In the President’s proclamation, we are exhorted to pray “that our arms may be blessed and made effectual for the reestablishment of law, order and peace, throughout our country,” --and for “a speedy restoration of peace.” It is no contradiction to say that peace, such peace as comes by the establishment of law and order, is the object, on our side, of the present war. In the spirit of such peace, the war was found necessary, on the part of the Government. In the spirit of such peace, it is now vigorously prosecuted. In the same spirit, will we pray that it may speedily be terminated. We need not specify before God the terms of the peace we pray for. We need not be afraid to confide them to His wisdom and goodness. Peace such as the just honor of the nation and its true prosperity should not desire, we need not fear as an answer to our prayers.
Nor should our prayers for peace be hindered because, as present, the way of its attainment, consistently with the nation’s honor and welfare, does not appear to our feeble sight. “God’s thoughts are not as our thoughts.” He who created the Light out of darkness, can make “peace where there is no peace.” If the tempest seems only to thicken, let us remember “the clouds are the dust of his feet.” They are often darkest when just about to break away. The hearts of all men are in God’s hands.
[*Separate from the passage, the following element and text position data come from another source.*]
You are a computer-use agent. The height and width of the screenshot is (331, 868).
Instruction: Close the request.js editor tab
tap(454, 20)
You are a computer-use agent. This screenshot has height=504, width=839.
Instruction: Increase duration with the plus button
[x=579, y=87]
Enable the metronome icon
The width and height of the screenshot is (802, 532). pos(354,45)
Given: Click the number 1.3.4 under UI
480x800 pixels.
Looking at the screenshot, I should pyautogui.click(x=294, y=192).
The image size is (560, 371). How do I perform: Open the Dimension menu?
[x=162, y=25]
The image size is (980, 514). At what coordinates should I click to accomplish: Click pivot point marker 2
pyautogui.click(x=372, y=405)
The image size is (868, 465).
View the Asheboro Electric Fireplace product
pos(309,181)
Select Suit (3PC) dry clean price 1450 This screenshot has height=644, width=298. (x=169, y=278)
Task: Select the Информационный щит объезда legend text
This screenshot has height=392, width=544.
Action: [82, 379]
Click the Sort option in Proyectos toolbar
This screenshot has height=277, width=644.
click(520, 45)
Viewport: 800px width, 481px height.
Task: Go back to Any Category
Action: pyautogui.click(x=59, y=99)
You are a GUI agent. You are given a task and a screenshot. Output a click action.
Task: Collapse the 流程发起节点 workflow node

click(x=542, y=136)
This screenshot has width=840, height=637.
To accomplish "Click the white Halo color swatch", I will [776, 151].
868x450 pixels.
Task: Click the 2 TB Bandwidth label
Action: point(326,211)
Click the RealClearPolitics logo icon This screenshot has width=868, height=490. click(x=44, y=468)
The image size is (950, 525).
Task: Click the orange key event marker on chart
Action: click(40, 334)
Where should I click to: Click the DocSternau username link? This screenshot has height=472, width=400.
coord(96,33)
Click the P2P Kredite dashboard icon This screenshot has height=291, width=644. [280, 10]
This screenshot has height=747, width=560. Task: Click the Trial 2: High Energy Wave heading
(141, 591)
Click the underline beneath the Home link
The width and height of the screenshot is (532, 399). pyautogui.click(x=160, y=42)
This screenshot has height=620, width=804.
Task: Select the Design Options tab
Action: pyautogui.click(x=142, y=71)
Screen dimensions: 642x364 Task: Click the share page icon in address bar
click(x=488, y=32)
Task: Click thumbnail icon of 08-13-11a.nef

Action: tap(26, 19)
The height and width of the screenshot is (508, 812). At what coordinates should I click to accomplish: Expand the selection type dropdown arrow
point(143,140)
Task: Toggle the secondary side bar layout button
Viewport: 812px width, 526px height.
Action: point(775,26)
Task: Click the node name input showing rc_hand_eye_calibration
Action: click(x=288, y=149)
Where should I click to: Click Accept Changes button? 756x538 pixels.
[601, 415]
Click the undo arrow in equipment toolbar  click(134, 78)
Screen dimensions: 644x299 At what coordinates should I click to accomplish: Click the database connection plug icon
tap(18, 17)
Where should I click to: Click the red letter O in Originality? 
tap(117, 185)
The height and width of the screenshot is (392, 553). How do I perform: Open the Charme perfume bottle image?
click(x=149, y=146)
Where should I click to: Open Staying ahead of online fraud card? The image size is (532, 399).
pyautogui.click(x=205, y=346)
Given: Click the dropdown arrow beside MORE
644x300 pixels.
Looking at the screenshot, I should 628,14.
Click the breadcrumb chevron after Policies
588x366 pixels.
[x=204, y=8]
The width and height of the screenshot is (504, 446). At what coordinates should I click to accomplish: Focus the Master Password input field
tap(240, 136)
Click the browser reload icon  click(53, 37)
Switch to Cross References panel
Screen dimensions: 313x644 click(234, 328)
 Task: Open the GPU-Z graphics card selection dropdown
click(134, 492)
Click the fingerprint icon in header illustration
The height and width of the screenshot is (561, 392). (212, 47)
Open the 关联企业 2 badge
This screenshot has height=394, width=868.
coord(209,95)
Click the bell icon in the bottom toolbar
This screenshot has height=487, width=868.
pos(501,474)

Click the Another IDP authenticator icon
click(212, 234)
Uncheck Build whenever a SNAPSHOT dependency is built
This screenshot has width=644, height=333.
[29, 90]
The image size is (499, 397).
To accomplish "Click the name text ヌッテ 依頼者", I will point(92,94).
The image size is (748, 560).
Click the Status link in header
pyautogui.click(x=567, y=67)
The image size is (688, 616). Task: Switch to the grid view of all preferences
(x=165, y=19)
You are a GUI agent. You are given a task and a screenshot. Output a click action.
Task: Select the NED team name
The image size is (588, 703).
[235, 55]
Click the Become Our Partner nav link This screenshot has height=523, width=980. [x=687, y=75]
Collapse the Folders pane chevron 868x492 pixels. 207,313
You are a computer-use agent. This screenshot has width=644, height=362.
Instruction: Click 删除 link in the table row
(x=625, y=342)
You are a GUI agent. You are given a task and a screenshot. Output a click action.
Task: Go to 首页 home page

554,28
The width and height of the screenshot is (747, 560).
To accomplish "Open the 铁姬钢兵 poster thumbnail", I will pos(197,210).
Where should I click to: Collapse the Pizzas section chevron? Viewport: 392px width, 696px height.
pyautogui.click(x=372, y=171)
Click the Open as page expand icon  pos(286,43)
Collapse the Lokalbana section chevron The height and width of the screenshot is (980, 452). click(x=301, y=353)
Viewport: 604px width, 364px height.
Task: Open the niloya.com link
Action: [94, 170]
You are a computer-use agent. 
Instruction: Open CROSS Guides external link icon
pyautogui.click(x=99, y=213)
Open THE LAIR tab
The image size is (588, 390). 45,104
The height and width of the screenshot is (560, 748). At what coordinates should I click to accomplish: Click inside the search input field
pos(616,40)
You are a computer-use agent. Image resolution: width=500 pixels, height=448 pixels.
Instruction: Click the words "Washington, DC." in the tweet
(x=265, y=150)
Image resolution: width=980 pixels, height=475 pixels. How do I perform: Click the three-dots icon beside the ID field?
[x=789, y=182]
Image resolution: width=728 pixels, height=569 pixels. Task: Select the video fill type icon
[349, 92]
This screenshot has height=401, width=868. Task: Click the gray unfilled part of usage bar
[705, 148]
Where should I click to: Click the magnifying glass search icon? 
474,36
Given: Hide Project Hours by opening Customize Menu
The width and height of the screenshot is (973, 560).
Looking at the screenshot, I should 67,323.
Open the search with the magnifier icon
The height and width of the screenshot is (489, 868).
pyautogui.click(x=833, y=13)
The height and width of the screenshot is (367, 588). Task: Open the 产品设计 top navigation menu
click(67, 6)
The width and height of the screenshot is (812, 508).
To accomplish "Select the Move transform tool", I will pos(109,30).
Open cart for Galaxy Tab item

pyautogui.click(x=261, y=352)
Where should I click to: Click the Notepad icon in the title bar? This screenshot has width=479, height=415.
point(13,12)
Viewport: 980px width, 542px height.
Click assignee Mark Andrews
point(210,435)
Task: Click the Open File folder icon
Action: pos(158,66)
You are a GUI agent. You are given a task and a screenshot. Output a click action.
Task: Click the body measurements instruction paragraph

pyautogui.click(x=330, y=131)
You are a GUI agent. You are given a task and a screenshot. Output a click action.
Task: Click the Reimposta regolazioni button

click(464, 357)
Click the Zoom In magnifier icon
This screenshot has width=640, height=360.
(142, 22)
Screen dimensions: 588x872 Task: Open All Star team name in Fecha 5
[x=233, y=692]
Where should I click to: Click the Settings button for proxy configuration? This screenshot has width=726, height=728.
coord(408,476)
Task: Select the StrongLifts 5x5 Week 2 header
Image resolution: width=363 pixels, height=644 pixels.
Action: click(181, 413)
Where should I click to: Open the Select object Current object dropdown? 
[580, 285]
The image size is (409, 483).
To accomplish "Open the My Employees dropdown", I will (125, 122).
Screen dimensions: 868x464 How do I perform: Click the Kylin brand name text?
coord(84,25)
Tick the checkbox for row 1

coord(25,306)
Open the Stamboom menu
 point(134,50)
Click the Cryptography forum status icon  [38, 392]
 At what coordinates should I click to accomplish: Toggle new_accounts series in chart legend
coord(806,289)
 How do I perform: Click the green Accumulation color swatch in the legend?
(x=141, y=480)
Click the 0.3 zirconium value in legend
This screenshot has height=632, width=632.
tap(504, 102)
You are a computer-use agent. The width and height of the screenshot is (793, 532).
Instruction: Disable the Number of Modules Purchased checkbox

Therefore, let me exhort you all, dear brethren, that with one mind you will observe the day set apart, according to its sacred and solemn purpose. Let every lover of his country unite with his brethren in the solemnities of that occasion. In private and family worship, as well as in our churches, let us fall down before God in humiliation and prayer. Unspeakably great and precious interests are at stake. God is our Refuge. In him is our hope. We will order our cause before him. That his most gracious protection and blessing may abide upon our beloved country, upon its government, and upon our Church and on all your families, dear brethren, is the constant prayer of
Your affectionate Bishop,
Chas. P. McIlvaine.
Cincinnati, Sept. 10th, 1861
Note.--The above Pastoral Letter is directed to be read in every Church in the Diocese on Sunday morning next before the day therein mentioned. A Form of Prayer for the day has been issued.